Task →
Output every line below, unchanged, from the one containing "Image resolution: width=1512" down to the one containing "Action: tap(128, 657)", both included, and leave the pictures out.

Data shown →
• • • •

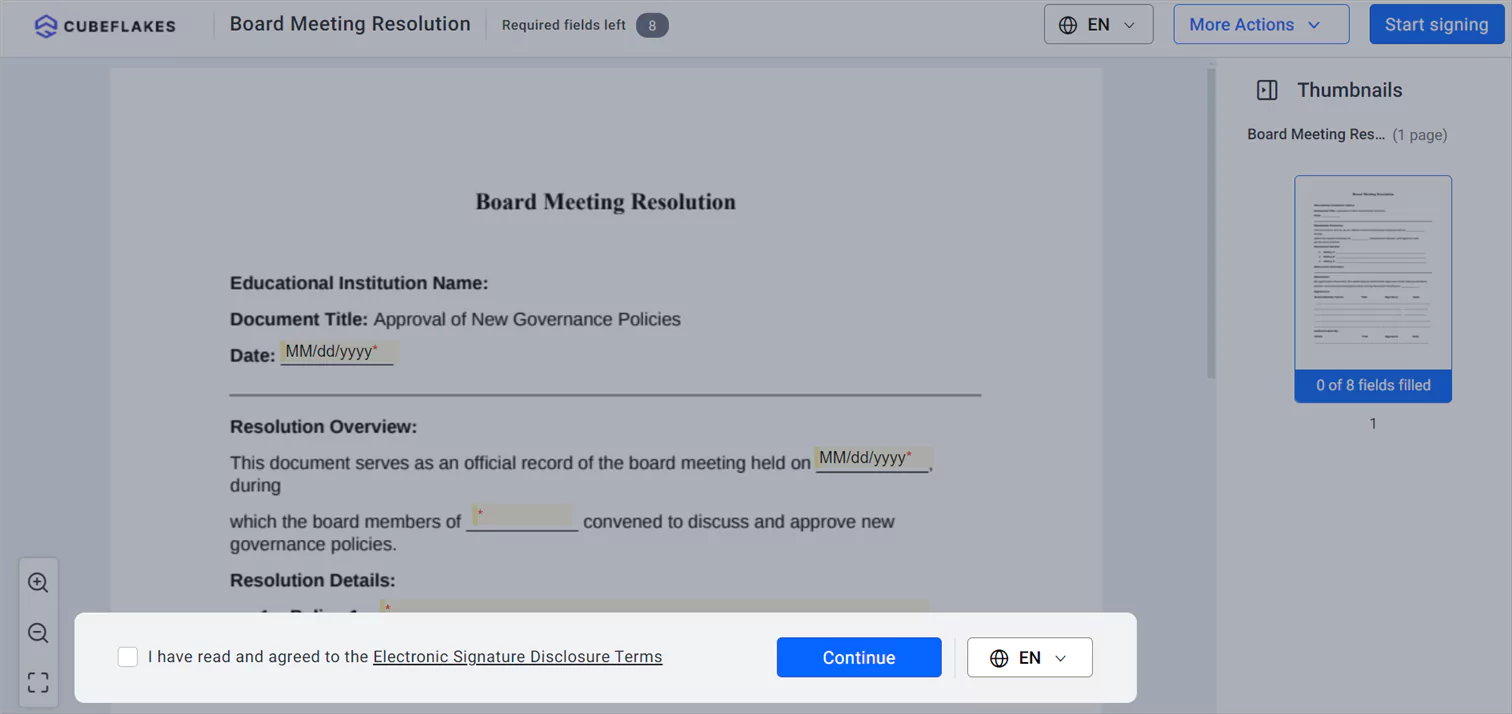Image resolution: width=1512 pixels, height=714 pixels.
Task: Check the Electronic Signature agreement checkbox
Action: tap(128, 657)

• • • •

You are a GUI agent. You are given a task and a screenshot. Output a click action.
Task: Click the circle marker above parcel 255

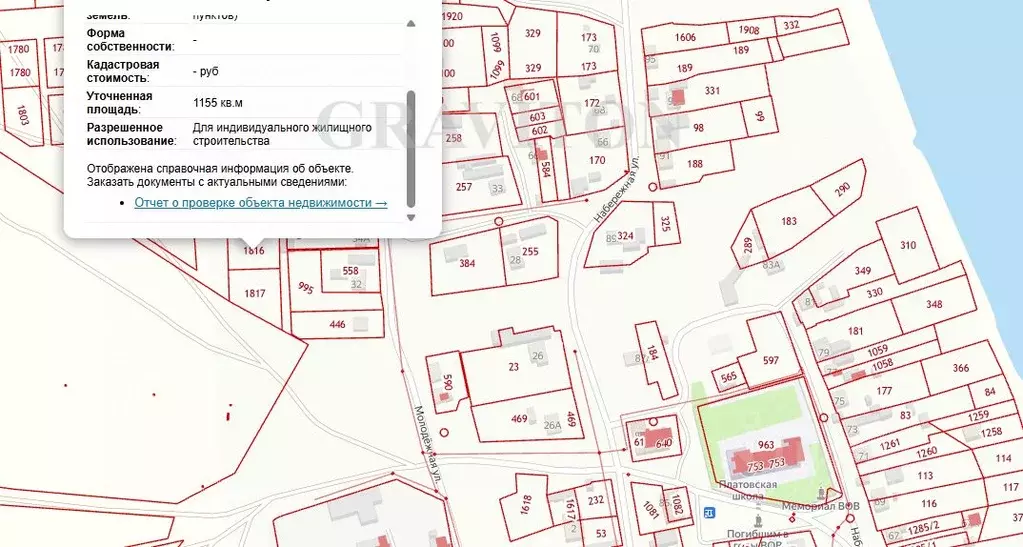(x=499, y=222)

• • • •

The output →
Image resolution: width=1512 pixels, height=714 pixels.
Task: Check the Electronic Signature agreement checkbox
Action: tap(128, 657)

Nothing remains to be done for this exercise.